Stored data:
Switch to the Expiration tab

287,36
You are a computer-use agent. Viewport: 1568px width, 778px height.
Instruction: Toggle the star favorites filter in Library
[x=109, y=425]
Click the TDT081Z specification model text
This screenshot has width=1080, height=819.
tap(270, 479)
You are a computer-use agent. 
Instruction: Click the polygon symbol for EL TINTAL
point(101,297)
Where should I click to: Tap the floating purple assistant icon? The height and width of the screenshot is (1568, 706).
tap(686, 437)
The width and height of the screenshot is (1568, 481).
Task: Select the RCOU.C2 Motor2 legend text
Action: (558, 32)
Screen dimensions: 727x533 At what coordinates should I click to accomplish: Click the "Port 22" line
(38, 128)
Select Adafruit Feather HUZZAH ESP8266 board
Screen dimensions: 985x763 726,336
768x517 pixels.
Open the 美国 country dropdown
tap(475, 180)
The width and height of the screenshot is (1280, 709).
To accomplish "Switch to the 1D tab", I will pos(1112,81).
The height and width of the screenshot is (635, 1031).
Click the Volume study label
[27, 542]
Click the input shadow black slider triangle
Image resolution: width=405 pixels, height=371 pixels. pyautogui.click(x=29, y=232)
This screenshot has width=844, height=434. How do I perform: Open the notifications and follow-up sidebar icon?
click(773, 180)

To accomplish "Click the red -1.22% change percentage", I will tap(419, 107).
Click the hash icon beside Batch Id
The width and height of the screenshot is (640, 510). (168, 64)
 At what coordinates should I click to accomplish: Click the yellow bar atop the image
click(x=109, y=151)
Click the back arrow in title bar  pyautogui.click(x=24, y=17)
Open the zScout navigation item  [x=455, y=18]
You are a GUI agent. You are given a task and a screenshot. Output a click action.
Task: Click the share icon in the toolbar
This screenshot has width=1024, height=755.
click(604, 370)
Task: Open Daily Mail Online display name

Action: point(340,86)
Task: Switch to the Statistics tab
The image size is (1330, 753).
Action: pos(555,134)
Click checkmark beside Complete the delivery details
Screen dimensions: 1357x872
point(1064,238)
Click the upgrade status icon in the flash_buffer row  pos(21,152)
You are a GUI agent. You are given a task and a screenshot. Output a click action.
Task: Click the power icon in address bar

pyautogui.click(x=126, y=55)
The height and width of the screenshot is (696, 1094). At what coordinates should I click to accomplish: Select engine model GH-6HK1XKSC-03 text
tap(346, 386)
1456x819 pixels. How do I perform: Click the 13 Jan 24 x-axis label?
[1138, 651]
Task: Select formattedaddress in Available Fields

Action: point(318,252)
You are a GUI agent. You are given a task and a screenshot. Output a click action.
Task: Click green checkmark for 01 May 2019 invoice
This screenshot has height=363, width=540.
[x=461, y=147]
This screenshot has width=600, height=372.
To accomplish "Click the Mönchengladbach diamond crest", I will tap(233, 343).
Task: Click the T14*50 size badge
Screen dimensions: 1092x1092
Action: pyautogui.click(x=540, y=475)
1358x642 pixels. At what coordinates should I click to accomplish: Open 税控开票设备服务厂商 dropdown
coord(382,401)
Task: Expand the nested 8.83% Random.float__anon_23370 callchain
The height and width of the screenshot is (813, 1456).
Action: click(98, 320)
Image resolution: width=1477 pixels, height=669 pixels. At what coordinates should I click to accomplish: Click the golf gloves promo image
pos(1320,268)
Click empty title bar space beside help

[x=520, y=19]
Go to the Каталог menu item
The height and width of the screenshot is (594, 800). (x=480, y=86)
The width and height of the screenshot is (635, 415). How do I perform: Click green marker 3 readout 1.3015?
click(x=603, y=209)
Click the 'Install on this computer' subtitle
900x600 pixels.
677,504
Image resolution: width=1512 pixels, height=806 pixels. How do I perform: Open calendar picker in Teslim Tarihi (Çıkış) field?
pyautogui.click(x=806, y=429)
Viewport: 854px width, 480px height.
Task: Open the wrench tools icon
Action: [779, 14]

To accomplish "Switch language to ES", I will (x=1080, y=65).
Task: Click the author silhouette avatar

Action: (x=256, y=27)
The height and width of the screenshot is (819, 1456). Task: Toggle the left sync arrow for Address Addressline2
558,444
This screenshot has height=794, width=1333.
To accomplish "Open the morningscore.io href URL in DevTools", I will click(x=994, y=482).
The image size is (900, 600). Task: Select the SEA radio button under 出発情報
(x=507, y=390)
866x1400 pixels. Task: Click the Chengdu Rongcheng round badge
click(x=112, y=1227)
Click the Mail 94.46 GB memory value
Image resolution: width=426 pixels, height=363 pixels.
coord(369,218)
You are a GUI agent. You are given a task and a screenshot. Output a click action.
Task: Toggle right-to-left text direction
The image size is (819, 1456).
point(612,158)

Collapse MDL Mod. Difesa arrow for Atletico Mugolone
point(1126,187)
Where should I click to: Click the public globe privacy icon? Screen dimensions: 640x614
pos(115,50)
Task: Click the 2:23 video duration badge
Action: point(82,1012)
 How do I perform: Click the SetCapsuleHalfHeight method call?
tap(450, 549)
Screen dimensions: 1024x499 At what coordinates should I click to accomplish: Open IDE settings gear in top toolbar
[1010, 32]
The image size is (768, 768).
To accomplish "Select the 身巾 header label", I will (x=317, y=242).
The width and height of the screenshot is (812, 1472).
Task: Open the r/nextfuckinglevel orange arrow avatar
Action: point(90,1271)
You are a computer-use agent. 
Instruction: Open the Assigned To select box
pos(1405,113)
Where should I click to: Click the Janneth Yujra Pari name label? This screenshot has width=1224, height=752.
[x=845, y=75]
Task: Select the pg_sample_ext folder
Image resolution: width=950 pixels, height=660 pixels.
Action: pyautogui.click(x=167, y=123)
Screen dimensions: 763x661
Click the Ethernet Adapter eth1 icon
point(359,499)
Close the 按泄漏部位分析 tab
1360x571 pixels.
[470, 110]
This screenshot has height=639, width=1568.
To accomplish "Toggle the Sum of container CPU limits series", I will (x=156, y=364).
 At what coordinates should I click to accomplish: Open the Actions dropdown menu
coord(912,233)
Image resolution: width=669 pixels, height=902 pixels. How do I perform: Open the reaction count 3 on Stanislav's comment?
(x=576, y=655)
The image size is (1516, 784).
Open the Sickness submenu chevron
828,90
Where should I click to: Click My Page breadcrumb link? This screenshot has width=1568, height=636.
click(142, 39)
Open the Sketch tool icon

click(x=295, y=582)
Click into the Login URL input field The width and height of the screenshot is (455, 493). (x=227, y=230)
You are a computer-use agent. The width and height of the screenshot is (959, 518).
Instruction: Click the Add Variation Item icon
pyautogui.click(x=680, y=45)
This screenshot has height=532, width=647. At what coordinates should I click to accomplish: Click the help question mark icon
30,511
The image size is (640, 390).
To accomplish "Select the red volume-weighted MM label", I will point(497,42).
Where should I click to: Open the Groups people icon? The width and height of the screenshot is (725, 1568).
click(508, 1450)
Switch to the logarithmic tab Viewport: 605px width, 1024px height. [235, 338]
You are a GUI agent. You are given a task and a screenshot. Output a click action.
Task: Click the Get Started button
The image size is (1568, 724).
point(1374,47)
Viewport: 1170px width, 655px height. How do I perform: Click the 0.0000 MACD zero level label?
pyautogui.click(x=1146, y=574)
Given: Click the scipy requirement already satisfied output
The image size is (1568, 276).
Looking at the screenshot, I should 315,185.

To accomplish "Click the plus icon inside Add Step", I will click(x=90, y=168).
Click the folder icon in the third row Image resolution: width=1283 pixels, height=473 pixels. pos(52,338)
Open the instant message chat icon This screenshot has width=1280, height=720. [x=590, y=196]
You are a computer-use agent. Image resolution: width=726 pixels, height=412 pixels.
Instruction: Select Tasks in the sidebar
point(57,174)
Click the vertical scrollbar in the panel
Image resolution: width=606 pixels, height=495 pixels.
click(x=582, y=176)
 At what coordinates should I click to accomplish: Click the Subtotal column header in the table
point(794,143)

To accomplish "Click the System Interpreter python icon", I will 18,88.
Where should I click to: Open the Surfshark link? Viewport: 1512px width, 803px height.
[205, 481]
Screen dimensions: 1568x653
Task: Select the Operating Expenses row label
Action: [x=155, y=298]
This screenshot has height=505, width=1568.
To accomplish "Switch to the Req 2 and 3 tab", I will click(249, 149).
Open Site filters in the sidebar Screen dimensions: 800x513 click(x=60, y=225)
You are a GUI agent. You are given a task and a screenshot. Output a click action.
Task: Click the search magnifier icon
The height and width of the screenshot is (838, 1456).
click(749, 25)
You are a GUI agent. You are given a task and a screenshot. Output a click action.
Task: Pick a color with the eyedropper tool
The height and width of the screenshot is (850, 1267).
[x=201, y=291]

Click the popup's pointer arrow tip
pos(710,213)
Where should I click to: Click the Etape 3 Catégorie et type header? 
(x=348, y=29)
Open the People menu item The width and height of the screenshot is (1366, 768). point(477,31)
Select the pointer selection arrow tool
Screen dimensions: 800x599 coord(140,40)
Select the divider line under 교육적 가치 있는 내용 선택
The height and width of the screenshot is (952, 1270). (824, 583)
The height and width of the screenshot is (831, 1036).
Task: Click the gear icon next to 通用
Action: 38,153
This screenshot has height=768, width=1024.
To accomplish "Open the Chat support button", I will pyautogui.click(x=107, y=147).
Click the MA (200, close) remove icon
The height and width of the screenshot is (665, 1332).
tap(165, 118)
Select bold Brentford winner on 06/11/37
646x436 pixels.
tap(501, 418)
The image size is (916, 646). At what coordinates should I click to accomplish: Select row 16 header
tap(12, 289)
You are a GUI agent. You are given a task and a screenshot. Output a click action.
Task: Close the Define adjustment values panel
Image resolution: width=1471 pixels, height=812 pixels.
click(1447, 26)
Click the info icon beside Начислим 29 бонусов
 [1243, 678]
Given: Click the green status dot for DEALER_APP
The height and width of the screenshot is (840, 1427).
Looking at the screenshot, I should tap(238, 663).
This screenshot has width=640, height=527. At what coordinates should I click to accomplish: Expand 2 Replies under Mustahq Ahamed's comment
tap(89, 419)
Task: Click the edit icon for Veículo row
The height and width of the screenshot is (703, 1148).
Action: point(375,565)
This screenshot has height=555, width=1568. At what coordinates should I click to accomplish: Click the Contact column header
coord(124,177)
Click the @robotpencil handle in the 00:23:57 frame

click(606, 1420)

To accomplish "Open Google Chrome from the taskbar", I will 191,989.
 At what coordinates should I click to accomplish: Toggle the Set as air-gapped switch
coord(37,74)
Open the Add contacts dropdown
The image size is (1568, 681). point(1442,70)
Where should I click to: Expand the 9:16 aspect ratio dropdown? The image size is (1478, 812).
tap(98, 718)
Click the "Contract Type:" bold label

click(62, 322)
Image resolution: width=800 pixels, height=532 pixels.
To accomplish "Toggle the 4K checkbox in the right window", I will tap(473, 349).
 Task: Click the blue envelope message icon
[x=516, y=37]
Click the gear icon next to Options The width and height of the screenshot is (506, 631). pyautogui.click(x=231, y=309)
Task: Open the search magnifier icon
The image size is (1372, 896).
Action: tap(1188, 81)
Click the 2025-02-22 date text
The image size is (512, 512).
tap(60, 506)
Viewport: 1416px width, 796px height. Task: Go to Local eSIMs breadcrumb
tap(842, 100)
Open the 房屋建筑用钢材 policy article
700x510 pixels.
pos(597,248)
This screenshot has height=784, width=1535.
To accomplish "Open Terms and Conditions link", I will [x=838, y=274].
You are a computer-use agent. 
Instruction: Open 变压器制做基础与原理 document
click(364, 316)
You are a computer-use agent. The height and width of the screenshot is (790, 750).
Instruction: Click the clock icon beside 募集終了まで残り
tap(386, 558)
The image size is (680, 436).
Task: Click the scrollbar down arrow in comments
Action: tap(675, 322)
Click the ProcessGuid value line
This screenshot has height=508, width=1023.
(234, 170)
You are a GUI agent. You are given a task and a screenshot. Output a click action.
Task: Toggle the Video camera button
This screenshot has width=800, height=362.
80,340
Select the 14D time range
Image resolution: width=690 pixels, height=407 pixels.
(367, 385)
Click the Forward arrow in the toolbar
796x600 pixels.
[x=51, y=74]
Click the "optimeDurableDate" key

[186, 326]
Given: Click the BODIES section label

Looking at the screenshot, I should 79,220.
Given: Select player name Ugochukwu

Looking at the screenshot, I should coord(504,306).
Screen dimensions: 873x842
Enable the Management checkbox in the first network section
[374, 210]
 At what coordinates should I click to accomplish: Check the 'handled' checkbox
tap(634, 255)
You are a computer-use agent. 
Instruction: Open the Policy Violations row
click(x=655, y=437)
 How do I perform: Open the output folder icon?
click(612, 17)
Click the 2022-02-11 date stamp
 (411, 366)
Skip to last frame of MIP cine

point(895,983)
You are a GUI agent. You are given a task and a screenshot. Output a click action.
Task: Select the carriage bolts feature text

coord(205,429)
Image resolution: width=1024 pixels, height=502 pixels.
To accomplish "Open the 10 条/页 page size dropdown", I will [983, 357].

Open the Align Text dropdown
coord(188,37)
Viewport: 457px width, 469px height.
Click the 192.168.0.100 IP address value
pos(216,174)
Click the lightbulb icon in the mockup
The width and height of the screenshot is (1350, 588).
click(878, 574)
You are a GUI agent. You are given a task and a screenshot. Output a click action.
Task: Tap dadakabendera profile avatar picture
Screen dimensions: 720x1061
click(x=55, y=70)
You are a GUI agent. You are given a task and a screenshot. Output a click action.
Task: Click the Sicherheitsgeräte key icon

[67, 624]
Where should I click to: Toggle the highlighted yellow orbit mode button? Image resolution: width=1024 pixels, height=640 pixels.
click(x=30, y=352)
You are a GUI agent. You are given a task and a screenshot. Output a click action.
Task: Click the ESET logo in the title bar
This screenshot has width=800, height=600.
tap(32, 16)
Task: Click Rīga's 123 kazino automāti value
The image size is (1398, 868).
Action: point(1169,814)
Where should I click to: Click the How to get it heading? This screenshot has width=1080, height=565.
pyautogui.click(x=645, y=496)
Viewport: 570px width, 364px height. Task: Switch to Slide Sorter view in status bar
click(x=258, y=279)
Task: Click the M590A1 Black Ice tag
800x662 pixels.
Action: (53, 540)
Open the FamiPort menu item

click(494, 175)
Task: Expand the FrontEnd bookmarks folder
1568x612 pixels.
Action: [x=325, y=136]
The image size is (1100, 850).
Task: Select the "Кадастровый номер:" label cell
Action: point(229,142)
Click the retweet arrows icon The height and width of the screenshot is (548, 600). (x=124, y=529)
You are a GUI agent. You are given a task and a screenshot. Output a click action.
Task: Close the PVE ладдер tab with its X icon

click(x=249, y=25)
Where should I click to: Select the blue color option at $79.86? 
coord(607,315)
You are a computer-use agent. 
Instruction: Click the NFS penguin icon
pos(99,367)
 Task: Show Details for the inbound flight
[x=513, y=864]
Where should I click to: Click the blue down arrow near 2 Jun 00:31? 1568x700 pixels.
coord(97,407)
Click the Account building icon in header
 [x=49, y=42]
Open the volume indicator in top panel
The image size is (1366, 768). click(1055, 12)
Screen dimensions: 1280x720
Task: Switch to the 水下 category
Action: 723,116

WHAT YOU ARE ASKED TO DO:
Select all lines with the word "search" from the entries above.

FINISHED EXERCISE:
Task: Click the search magnifier icon
Task: Open the search magnifier icon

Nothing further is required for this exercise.